For Coté, a fourth-generation beekeeper, this is a family tradition, and this personal significance pervades his celebration of the romance and mystery of bees, their honey, and the beekeepers whose lives revolve around these most magical creatures.

My Thoughts:

When I think of beekeepers, I think of pastoral, rural, peaceful settings, a life full of flowers and honey ; Andrew Coté is far from this image. His life and career is globetrotting, star studded, and full of rooftops and city streets, hard work and long hours (although I am sure those rural type beekeepers also work long and hard hours!)

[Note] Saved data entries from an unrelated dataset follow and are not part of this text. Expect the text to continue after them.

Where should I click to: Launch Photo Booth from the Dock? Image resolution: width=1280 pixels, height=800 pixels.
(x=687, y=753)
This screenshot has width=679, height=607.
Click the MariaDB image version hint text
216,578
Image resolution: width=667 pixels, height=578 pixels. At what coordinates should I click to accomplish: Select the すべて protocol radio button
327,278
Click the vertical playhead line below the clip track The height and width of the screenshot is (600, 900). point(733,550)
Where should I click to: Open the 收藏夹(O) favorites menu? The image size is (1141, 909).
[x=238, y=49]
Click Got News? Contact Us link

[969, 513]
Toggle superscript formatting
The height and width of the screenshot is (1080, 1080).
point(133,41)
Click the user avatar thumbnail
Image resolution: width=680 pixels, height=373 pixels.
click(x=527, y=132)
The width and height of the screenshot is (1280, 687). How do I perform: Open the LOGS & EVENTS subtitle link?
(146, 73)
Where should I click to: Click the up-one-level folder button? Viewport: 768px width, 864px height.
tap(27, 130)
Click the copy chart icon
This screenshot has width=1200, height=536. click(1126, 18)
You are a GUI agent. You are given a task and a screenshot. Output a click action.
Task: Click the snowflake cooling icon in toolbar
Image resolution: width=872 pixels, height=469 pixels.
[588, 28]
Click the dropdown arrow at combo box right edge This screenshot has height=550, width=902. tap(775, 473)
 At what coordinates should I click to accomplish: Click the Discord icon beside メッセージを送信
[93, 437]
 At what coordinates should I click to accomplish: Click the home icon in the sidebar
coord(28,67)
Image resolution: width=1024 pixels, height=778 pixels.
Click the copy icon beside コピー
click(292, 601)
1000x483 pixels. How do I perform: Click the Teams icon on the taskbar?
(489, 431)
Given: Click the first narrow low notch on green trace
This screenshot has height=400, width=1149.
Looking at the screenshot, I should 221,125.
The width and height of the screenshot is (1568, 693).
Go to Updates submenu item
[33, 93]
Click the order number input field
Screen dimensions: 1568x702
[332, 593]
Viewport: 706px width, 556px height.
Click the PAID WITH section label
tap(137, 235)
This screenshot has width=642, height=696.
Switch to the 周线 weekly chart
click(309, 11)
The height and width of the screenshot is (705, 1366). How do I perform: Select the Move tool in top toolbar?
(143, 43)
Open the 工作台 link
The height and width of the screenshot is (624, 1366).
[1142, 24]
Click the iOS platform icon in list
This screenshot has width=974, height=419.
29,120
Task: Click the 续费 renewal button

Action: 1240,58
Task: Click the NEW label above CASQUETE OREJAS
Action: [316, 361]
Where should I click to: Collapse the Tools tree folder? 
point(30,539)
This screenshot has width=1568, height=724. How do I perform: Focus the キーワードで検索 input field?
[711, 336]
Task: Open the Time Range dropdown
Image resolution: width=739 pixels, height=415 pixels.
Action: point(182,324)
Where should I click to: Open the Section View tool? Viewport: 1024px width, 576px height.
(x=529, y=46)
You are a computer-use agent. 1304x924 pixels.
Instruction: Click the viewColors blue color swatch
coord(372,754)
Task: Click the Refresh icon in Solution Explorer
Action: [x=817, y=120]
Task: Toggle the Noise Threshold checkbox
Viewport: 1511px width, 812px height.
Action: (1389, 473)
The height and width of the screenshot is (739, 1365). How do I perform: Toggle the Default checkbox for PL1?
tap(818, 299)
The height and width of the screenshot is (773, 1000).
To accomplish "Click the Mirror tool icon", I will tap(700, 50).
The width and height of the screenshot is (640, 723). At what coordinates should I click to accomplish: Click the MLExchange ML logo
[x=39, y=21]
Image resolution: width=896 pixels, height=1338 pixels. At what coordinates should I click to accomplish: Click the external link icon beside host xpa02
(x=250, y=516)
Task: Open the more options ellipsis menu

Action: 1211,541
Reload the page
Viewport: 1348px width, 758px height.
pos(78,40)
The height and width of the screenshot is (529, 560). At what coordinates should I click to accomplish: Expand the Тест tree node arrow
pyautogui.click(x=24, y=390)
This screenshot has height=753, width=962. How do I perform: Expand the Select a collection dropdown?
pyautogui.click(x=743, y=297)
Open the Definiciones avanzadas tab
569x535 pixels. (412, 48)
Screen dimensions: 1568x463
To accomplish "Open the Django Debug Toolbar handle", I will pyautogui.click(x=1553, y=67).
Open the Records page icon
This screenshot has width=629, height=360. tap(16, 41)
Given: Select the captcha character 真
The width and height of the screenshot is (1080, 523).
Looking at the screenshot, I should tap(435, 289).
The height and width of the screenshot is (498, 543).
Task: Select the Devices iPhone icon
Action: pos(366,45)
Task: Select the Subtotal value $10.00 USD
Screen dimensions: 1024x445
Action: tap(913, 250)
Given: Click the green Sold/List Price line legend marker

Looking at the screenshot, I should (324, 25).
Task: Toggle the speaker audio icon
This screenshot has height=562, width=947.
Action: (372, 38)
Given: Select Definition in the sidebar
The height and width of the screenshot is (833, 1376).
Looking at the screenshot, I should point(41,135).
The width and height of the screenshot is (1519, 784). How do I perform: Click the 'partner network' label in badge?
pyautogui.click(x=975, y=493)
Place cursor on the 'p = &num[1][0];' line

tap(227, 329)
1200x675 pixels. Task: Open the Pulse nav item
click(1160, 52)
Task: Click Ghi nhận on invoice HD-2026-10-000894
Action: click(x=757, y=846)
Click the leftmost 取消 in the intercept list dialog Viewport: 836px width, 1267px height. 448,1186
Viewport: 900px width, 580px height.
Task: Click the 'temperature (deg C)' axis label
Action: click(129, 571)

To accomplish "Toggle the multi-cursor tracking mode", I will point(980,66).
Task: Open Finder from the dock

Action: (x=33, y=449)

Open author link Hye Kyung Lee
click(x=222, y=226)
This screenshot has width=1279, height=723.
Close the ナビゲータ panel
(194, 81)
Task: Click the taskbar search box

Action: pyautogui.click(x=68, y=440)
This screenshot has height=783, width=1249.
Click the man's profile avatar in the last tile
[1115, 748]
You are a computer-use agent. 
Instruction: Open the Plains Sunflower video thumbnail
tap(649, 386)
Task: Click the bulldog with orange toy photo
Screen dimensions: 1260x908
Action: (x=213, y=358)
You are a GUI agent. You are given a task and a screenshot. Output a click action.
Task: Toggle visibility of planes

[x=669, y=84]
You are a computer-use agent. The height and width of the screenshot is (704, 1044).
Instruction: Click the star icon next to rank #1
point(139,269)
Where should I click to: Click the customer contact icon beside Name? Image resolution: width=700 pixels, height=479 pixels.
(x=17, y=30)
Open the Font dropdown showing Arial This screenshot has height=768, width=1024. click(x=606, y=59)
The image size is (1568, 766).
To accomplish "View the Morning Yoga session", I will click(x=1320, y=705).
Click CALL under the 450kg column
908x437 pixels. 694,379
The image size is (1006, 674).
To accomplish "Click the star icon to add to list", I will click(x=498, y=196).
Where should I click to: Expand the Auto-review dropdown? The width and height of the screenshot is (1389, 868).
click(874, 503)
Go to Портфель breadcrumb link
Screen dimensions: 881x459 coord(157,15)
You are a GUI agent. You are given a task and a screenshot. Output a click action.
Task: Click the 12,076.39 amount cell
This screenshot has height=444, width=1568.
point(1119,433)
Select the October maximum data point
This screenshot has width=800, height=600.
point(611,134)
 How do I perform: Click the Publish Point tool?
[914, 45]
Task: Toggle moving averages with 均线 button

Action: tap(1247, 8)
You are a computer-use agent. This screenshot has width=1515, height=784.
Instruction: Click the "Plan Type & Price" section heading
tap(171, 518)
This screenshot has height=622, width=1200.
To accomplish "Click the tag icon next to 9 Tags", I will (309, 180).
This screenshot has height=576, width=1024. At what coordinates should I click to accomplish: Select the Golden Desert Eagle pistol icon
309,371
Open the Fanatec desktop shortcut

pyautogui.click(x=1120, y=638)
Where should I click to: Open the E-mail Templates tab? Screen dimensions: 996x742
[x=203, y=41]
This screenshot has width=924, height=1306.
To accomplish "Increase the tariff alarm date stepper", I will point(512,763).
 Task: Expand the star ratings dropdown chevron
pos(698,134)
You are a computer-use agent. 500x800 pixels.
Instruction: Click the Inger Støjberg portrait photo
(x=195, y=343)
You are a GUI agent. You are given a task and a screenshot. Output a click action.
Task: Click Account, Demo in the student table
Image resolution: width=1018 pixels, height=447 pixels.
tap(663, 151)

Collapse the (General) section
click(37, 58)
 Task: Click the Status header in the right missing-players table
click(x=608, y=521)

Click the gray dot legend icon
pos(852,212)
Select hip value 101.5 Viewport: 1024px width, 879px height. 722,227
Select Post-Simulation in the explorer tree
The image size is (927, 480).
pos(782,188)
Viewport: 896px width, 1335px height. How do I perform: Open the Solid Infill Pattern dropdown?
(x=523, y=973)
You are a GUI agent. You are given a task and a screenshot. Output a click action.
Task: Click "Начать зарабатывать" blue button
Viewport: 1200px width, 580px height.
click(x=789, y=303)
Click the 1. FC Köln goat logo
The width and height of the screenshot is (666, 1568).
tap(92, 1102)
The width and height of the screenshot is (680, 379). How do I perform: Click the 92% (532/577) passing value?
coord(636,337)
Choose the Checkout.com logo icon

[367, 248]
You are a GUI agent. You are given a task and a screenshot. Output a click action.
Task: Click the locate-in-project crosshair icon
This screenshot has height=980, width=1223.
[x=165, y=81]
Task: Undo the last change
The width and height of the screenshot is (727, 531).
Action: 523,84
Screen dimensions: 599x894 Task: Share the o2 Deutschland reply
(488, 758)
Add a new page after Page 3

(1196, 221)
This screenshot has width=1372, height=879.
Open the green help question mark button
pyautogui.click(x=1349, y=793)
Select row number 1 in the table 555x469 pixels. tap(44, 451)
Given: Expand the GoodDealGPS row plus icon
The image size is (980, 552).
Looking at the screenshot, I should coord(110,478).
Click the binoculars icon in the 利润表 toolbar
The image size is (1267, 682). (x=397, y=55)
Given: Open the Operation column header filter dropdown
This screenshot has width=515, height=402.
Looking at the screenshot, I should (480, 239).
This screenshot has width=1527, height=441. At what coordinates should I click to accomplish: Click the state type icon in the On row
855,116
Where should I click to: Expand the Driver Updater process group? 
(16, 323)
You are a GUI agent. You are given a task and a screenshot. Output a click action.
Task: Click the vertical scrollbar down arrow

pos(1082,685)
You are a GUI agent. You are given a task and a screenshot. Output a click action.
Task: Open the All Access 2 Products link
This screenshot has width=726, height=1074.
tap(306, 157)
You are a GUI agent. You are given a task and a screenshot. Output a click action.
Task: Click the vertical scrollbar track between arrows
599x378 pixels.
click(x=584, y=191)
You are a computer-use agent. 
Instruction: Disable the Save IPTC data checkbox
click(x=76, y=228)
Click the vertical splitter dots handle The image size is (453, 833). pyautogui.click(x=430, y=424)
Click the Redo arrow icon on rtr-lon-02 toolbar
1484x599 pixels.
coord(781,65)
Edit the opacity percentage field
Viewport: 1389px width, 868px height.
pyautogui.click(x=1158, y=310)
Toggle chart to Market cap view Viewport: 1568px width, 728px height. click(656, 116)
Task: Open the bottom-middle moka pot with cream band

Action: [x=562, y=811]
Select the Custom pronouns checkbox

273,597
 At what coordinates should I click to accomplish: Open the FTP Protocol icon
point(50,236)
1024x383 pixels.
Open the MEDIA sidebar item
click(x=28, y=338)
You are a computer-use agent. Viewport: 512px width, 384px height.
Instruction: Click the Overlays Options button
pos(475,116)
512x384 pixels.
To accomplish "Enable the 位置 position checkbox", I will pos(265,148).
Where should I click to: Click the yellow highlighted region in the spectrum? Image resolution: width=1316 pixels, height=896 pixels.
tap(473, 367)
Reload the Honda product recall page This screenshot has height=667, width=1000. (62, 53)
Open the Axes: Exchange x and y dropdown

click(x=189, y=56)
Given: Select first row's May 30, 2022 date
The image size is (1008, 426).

I was pleasantly surprised by this book! I should have realized that the life of an urban beekeeper would be leagues different from those on farms and homesteads, however I never would have imagined the amazing things that Coté, has done in his life as a beekeeper. One such thing is his Bees Without Borders program that he founded to help fight poverty, and he has travelled to such countries as Kenya, Nigeria, and Iraq and others, to teach them beekeeping skills. Some of the stories he had to tell about his travels were were humorous, while some highlighted the dangers he faced in his mission to help others, and bees.

Coté, also had stories to tell of commercials, tv show appearances (Cake Boss, for one), and being a beekeeper to the rich and famous – namely one very famous woman renowned for her lifestyle whose name begins with M. In addition to all of this, Coté, also founded the New York City Beekeepers Association, maintains his own empire of bees, and assists with dangerous bee situations that plague the city – such as a hoarding house whose bees became a danger and nuisance to the city, working side by side with the police in such cases.

I really loved this book – I loved hearing about all of Coté’s adventures, his family history with bees and beekeeping, and the little facts that he threw in about bees as well – such as the fact that the scent of bananas enrages them! This book was a great read and I loved learning about a whole different world, the world of the urban beekeeper.

Thanks to NetGalley for the advance copy in exchange for an honest review.